- [Instruction] Reproduce the material below word for word, from its first line through the line containing "(x=2107, y=727)", both ends included.

-- START OF Material for this exercise --

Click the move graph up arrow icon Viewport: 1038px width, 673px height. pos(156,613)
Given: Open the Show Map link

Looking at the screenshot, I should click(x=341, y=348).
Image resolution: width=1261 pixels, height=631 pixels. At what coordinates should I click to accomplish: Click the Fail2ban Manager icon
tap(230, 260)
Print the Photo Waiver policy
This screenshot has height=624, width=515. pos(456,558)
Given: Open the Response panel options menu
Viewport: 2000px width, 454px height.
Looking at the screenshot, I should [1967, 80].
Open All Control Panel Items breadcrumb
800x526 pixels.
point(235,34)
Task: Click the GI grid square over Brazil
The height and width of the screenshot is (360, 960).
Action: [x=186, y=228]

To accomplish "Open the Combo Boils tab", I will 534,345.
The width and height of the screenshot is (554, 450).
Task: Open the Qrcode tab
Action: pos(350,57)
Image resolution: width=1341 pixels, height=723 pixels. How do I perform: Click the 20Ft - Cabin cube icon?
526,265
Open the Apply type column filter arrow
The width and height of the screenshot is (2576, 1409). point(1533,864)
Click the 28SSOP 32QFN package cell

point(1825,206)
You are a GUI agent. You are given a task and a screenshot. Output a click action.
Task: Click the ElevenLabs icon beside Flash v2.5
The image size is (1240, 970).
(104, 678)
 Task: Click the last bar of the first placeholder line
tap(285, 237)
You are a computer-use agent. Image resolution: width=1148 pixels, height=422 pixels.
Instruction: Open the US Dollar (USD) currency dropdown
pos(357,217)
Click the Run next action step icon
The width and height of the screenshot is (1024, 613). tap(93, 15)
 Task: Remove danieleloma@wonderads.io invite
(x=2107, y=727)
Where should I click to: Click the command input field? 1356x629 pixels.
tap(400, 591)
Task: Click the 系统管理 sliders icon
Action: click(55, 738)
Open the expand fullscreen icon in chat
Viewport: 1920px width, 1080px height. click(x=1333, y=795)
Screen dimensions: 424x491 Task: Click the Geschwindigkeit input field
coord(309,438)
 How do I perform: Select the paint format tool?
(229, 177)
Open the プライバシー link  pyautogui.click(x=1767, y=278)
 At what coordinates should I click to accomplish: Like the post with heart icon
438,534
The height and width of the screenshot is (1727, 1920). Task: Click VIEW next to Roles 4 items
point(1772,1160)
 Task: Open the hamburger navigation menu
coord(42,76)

-- END OF Material for this exercise --

- [Reply]
Click the move graph up arrow icon Viewport: 1038px width, 673px height. pos(156,613)
Given: Open the Show Map link

Looking at the screenshot, I should click(x=341, y=348).
Image resolution: width=1261 pixels, height=631 pixels. At what coordinates should I click to accomplish: Click the Fail2ban Manager icon
tap(230, 260)
Print the Photo Waiver policy
This screenshot has height=624, width=515. pos(456,558)
Given: Open the Response panel options menu
Viewport: 2000px width, 454px height.
Looking at the screenshot, I should [1967, 80].
Open All Control Panel Items breadcrumb
800x526 pixels.
point(235,34)
Task: Click the GI grid square over Brazil
The height and width of the screenshot is (360, 960).
Action: [x=186, y=228]

To accomplish "Open the Combo Boils tab", I will 534,345.
The width and height of the screenshot is (554, 450).
Task: Open the Qrcode tab
Action: pos(350,57)
Image resolution: width=1341 pixels, height=723 pixels. How do I perform: Click the 20Ft - Cabin cube icon?
526,265
Open the Apply type column filter arrow
The width and height of the screenshot is (2576, 1409). point(1533,864)
Click the 28SSOP 32QFN package cell

point(1825,206)
You are a GUI agent. You are given a task and a screenshot. Output a click action.
Task: Click the ElevenLabs icon beside Flash v2.5
The image size is (1240, 970).
(104, 678)
 Task: Click the last bar of the first placeholder line
tap(285, 237)
You are a computer-use agent. Image resolution: width=1148 pixels, height=422 pixels.
Instruction: Open the US Dollar (USD) currency dropdown
pos(357,217)
Click the Run next action step icon
The width and height of the screenshot is (1024, 613). tap(93, 15)
 Task: Remove danieleloma@wonderads.io invite
(x=2107, y=727)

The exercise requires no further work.